The Results of the i-project
of Ministry of science, education and sports of the Republic of Croatia

Text mining system - system for automatic indexing,
categorization and semantic text exploration

Project manager: Prof. dr. sc. Bojana Dalbelo Bašić
E-mail: bojana.dalbelo@fer.hr


Extract:

Within this project we have developed several systems for automatic or semi-automatic indexing and automatic text document and web-site classification based on dozen different methods.

Since the primary preprocessing data procedure in all text indexing and classification systems has to deal with Croatian morphology, which is rather complex, a system for approximate automatic lematization of the Croatian language was developed. The particular attention was payed to the development of efficient algorithms for this system and this results represent the first experimental data and algorithms applied to Croatian language in text-classification systems. This procedure could have a significant importance in further automatic procedures in text classification in Croatian.
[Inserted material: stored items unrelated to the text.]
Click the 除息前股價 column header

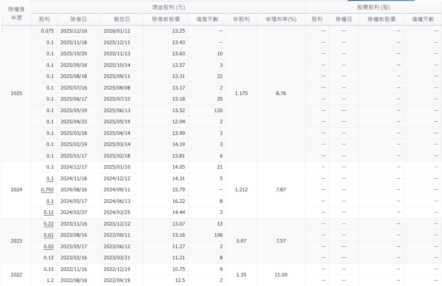point(166,19)

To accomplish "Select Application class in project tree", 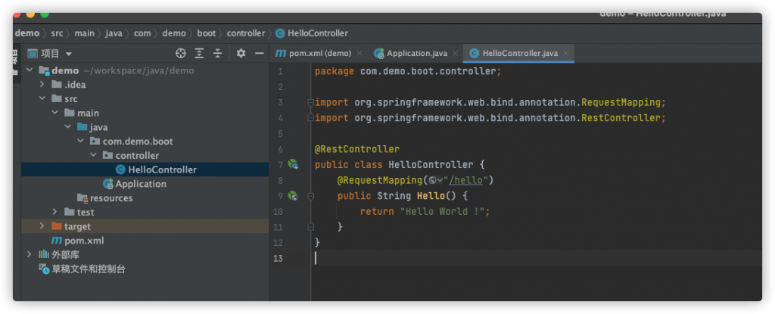I will coord(140,184).
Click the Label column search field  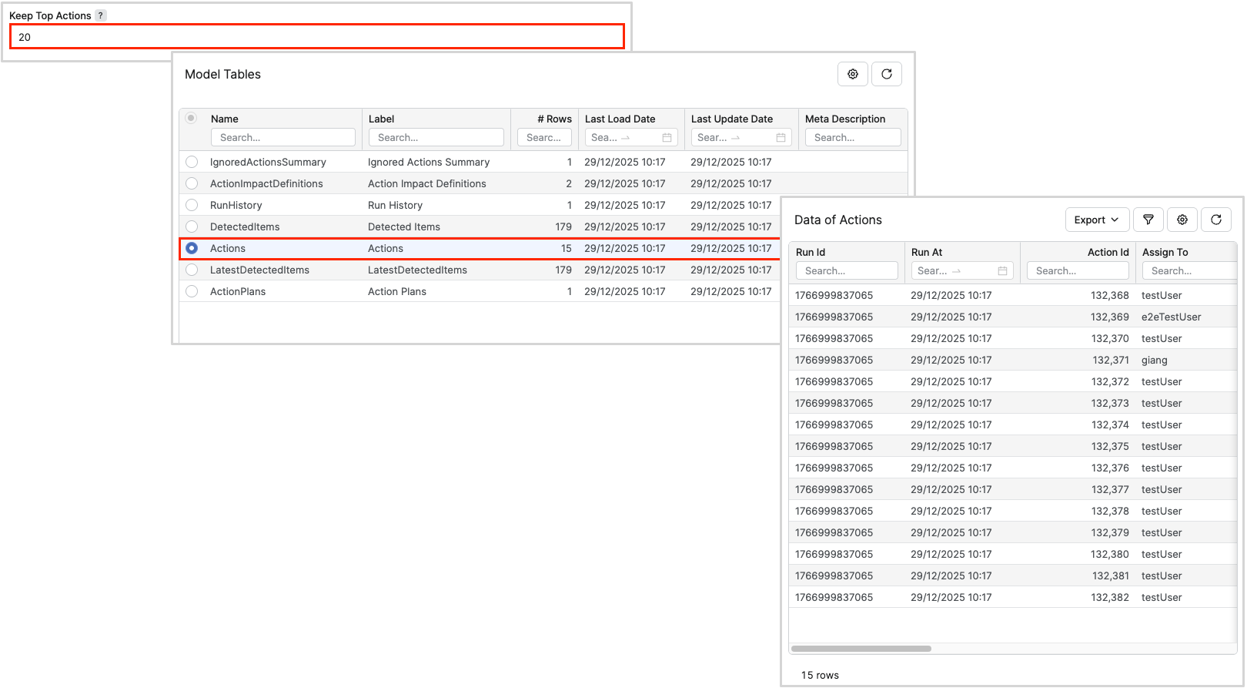click(436, 138)
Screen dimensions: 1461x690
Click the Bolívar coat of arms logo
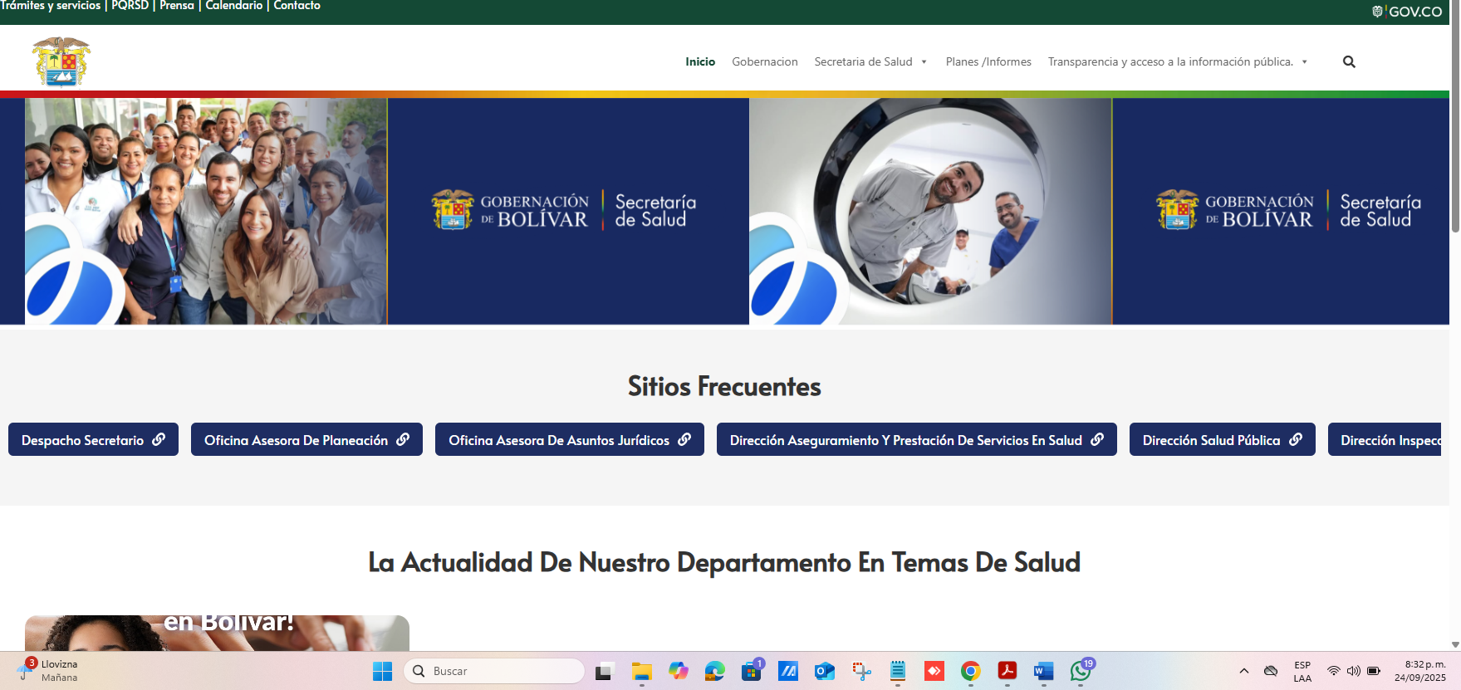61,61
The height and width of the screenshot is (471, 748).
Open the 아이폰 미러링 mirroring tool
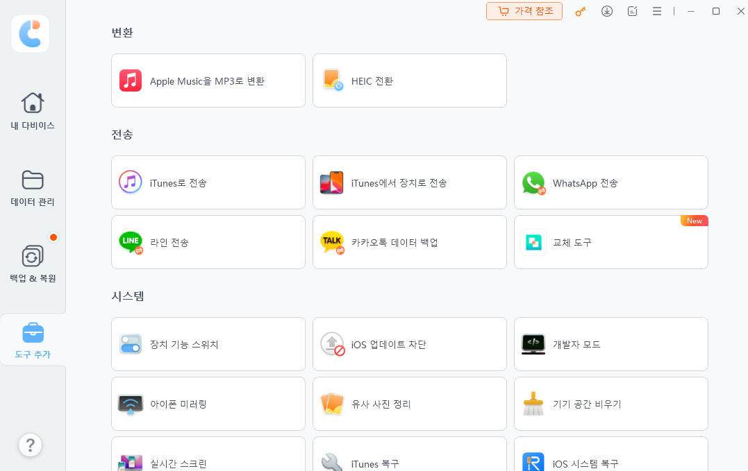208,404
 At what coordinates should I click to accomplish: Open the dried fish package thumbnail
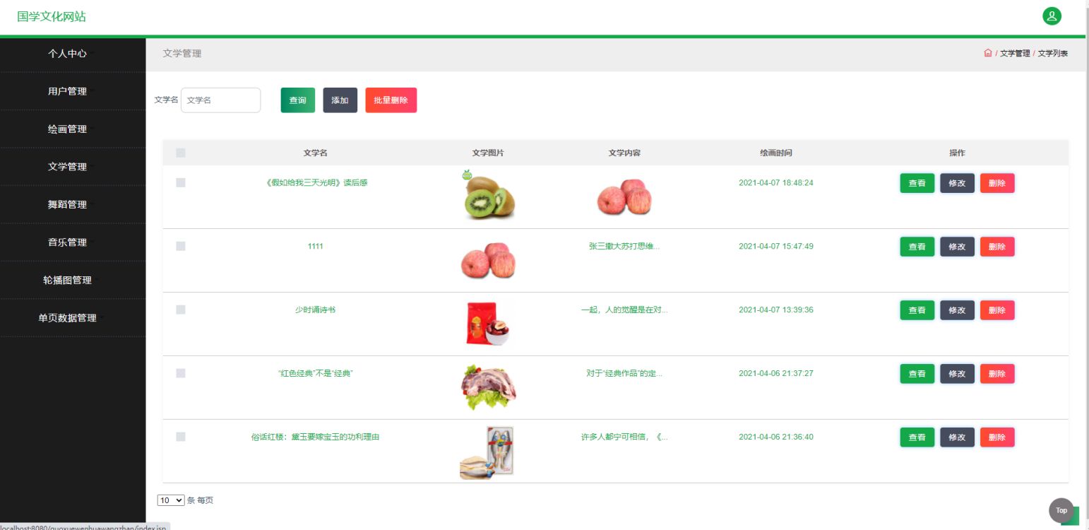[x=488, y=452]
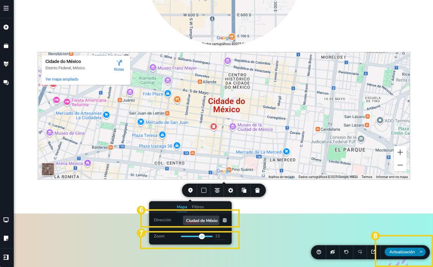Click the Actualización button
433x267 pixels.
tap(402, 252)
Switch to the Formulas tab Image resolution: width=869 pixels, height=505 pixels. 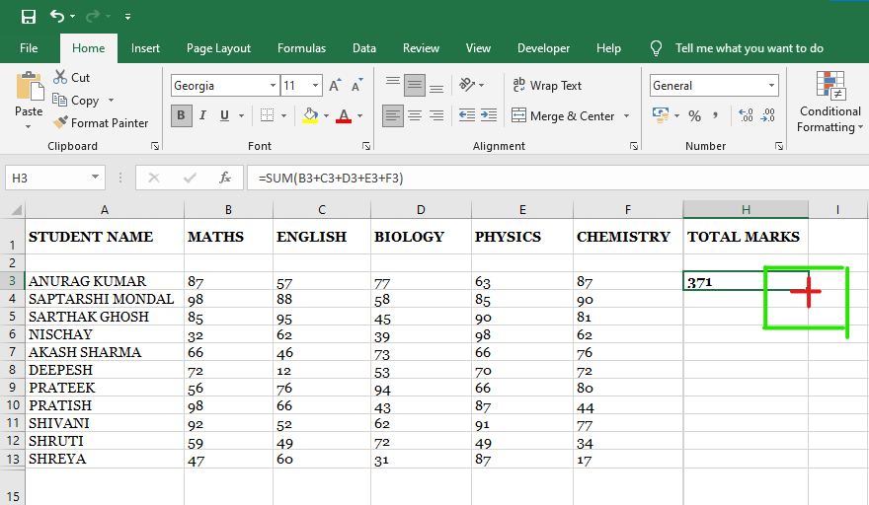pos(301,48)
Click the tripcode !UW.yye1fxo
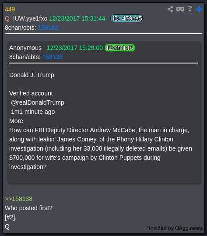Viewport: 207px width, 236px height. [30, 18]
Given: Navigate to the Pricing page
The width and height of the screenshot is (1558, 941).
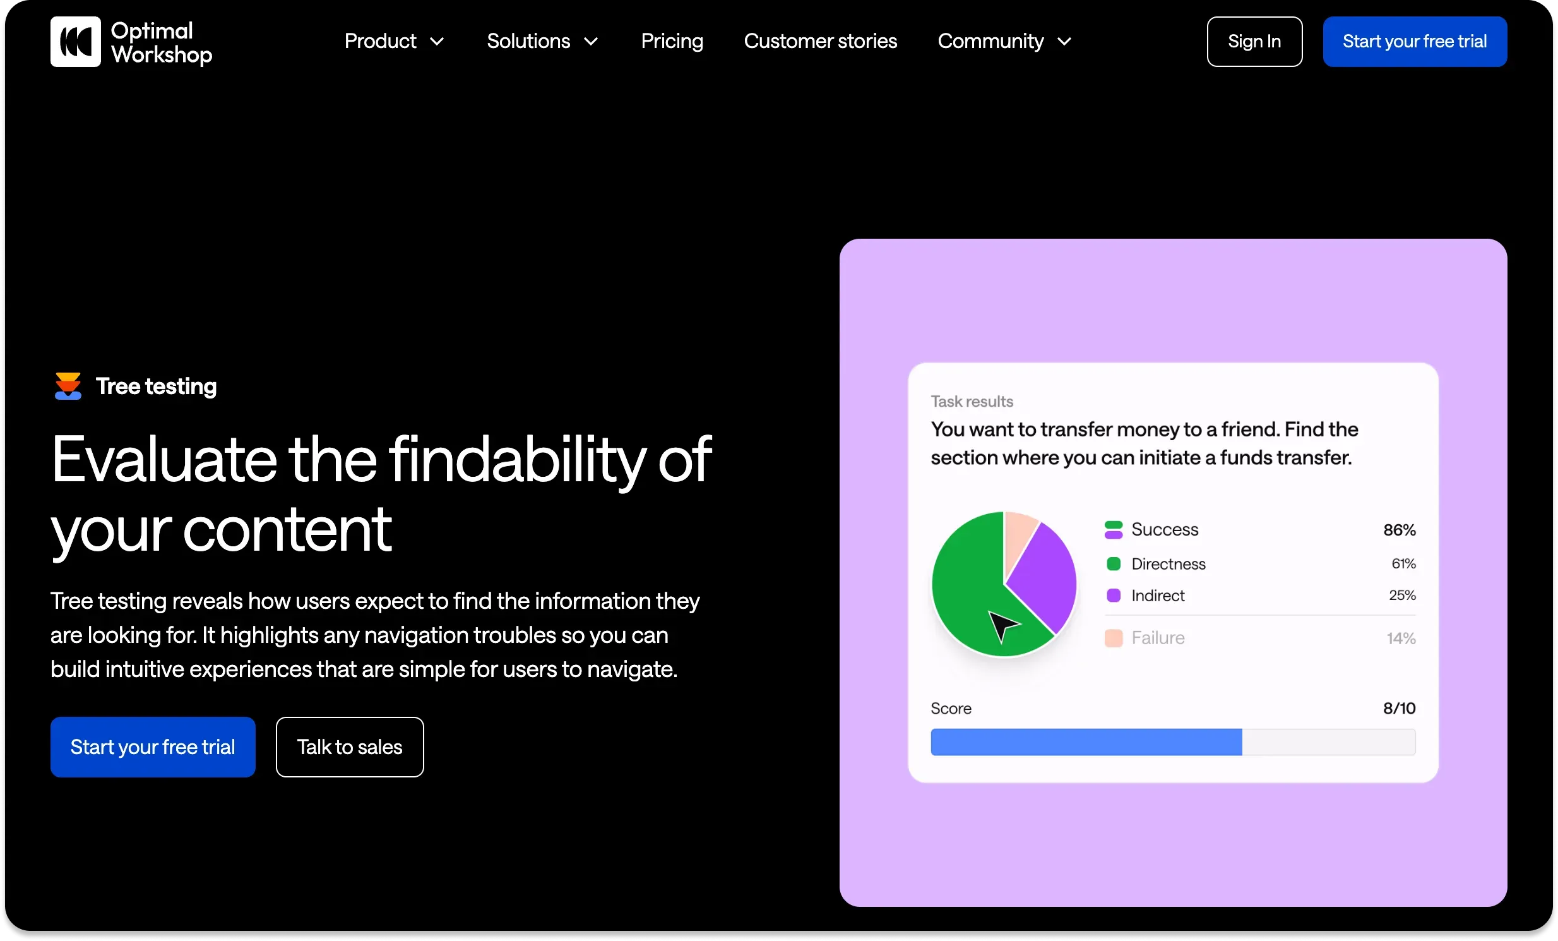Looking at the screenshot, I should [672, 41].
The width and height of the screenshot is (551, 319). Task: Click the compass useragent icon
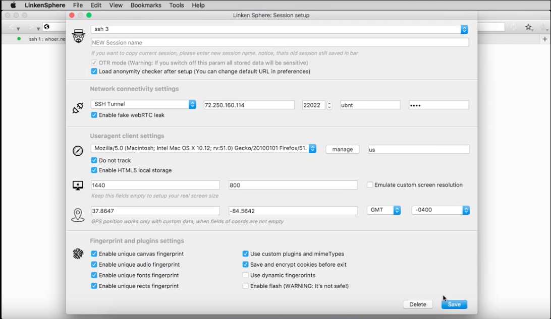[78, 150]
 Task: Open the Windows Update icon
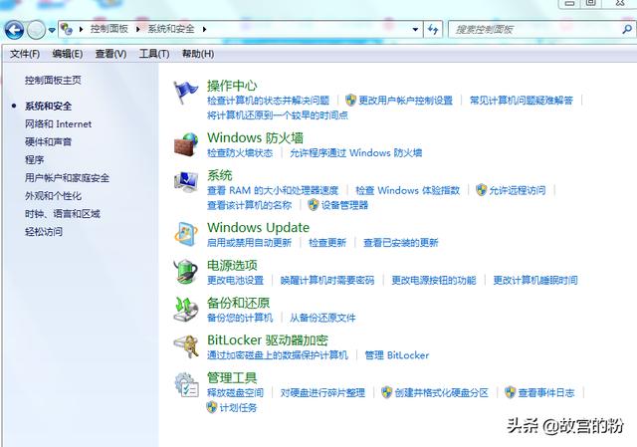[187, 234]
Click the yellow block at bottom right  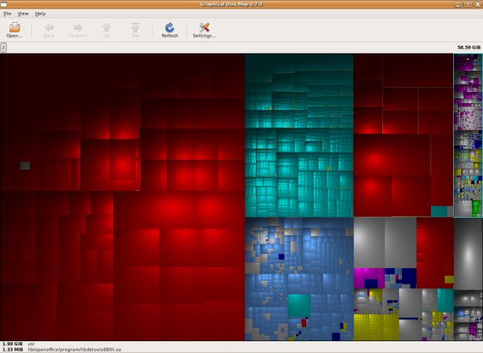tap(375, 326)
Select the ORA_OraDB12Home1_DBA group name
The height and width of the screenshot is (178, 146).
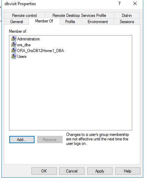(x=40, y=51)
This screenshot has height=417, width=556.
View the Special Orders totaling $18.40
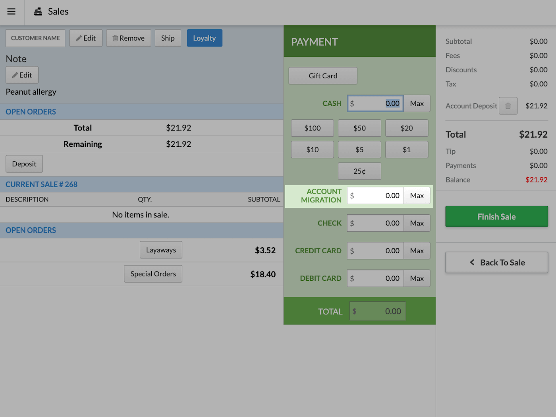coord(153,273)
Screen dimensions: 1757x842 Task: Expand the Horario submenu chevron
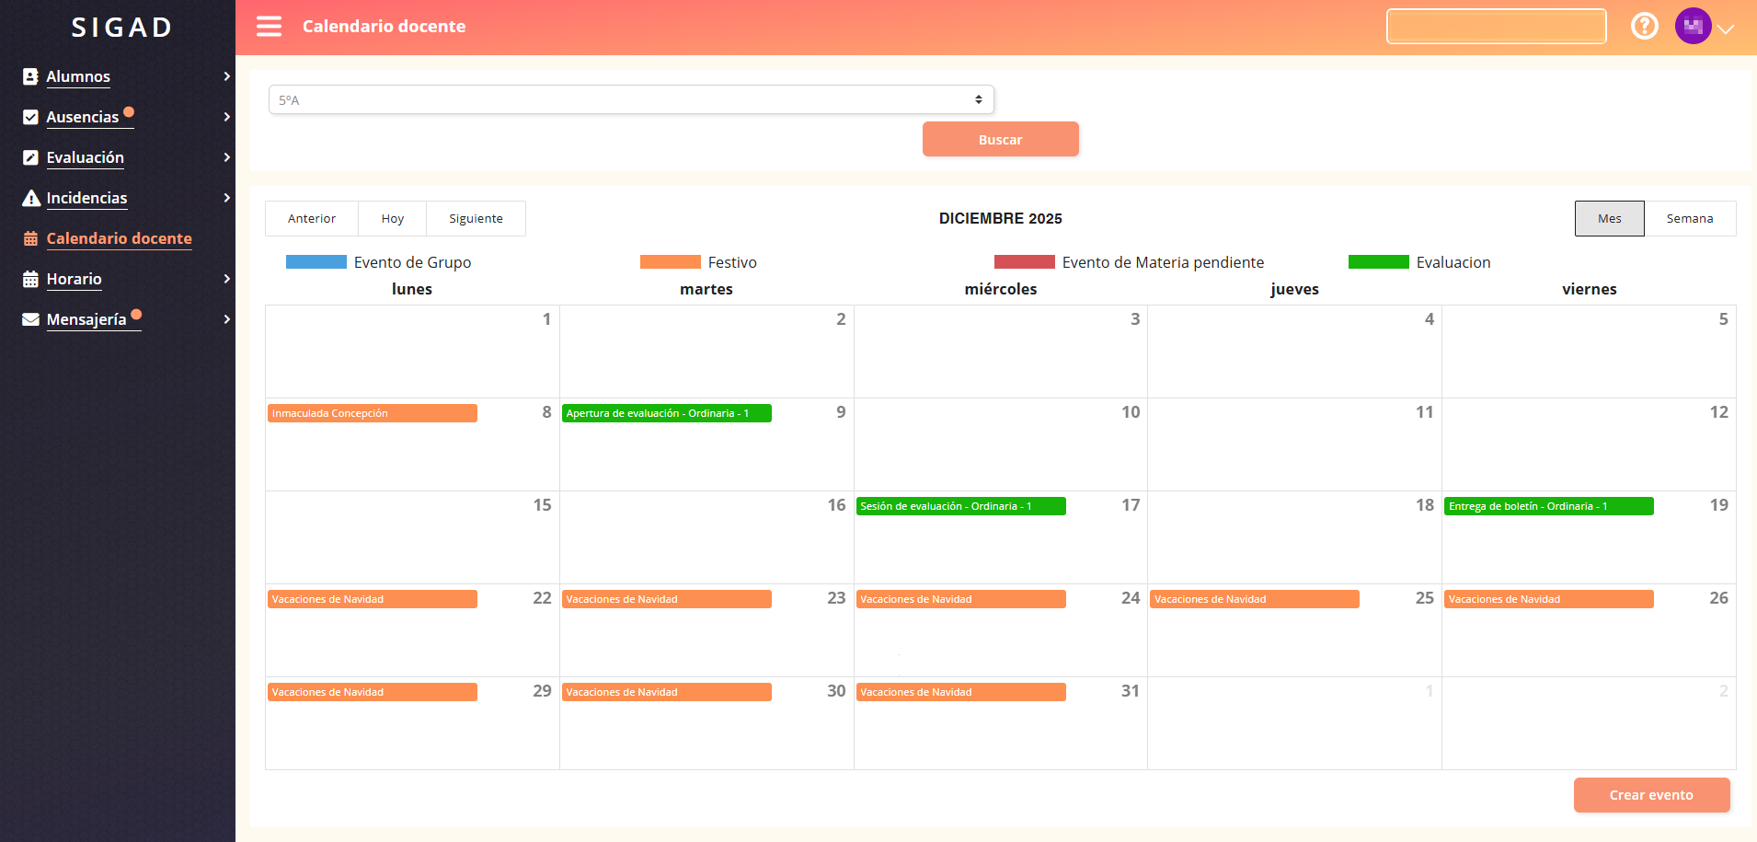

Beside the development of the systems for text indexing and classification which have their value as stand-alone applications (PEI for HIDRA), within this project the test data bases for Croatian text classification have been developed in close cooperation with Institute of Linguistics, Faculty of Philosophy, University of Zagreb. The basic knowledge for further researches in that direction has been collected which will enable the further development of automatic computational methods, for Croatian language.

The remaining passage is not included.